This is an automated email from the ASF dual-hosted git repository.
weilee pushed a commit to branch main
in repository https://gitbox.apache.org/repos/asf/airflow.git
The following commit(s) were added to refs/heads/main by this push:
new 129911b2bf add section "Manipulating queued dataset events through
REST API" (#41022)
129911b2bf is described below
commit 129911b2bf9ce4fe1fd3d377e9e1443c27f5ceb7
Author: Wei Lee <[email protected]>
AuthorDate: Mon Jul 29 09:37:37 2024 +0800
add section "Manipulating queued dataset events through REST API" (#41022)
---
.../authoring-and-scheduling/datasets.rst | 28 ++++++++++++++++++++++
1 file changed, 28 insertions(+)
diff --git a/docs/apache-airflow/authoring-and-scheduling/datasets.rst
b/docs/apache-airflow/authoring-and-scheduling/datasets.rst
index 25d6fb90d4..53b4ad38cd 100644
--- a/docs/apache-airflow/authoring-and-scheduling/datasets.rst
+++ b/docs/apache-airflow/authoring-and-scheduling/datasets.rst
@@ -321,6 +321,34 @@ Example:
Note that this example is using `(.values() | first | first)
<https://jinja.palletsprojects.com/en/3.1.x/templates/#jinja-filters.first>`_
to fetch the first of one dataset given to the DAG, and the first of one
DatasetEvent for that dataset. An implementation can be quite complex if you
have multiple datasets, potentially with multiple DatasetEvents.
+Manipulating queued dataset events through REST API
+---------------------------------------------------
+
+.. versionadded:: 2.9
+
+In this example, the DAG ``waiting_for_dataset_1_and_2`` will be triggered
when tasks update both datasets "dataset-1" and "dataset-2". Once "dataset-1"
is updated, Airflow creates a record.

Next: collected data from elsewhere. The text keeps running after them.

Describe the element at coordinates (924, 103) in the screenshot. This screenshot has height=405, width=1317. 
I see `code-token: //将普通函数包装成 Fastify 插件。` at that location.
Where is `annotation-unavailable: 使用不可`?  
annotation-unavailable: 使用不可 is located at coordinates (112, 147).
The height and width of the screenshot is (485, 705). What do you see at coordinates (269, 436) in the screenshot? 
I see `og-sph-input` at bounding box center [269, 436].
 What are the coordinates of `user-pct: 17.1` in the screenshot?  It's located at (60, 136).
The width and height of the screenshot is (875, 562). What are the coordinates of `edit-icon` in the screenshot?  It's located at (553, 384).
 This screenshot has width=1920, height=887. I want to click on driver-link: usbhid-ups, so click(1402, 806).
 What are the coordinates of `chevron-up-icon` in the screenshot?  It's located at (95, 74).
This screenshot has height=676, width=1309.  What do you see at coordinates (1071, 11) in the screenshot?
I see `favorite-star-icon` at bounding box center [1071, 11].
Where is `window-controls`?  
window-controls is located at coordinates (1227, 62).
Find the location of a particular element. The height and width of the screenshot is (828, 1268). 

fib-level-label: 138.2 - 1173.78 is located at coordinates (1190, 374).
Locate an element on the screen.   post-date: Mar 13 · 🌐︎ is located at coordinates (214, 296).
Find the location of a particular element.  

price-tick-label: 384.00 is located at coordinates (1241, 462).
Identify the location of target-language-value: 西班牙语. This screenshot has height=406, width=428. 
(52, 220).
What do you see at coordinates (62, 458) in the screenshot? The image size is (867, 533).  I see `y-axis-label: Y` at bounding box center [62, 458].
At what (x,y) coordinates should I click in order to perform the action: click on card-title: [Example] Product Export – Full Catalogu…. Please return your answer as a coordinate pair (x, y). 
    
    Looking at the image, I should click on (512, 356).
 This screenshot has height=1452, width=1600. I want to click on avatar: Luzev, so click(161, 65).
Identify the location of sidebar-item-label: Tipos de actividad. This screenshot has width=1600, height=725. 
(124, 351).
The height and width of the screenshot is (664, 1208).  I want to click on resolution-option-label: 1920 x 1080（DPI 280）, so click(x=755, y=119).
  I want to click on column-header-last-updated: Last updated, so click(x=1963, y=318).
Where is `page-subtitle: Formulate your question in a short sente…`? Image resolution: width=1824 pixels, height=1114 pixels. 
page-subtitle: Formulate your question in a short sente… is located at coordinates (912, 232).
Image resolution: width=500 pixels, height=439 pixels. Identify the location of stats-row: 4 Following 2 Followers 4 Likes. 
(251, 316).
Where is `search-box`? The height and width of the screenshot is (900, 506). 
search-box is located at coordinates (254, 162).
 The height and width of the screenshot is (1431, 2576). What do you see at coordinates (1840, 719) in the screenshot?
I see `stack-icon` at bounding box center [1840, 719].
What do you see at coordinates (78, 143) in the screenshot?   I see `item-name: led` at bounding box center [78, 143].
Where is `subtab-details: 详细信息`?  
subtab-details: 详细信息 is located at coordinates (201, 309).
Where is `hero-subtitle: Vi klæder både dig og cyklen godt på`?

This ensures that Airflow knows to
trigger the DAG when "dataset-2" is updated. We call such records queued
dataset events.
+
+.. code-block:: python
+
+ with DAG(
+ dag_id="waiting_for_dataset_1_and_2",
+ schedule=[Dataset("dataset-1"), Dataset("dataset-2")],
+ ...,
+ ):
+ ...
+
+
+``quededEvent`` API endpoints are introduced to manipulate such records.
+
+* Get a queued Dataset event for a DAG: ``/datasets/queuedEvent/{uri}``
+* Get queued Dataset events for a DAG: ``/dags/{dag_id}/datasets/queuedEvent``
+* Delete a queued Dataset event for a DAG: ``/datasets/queuedEvent/{uri}``
+* Delete queued Dataset events for a DAG:
``/dags/{dag_id}/datasets/queuedEvent``
+* Get queued Dataset events for a Dataset:
``/dags/{dag_id}/datasets/queuedEvent/{uri}``
+* Delete queued Dataset events for a Dataset: ``DELETE
/dags/{dag_id}/datasets/queuedEvent/{uri}``
+
+ For how to use REST API and the parameters needed for these endpoints, please
refer to :doc:`Airflow API </stable-rest-api-ref>`
+
Advanced dataset scheduling with conditional expressions
--------------------------------------------------------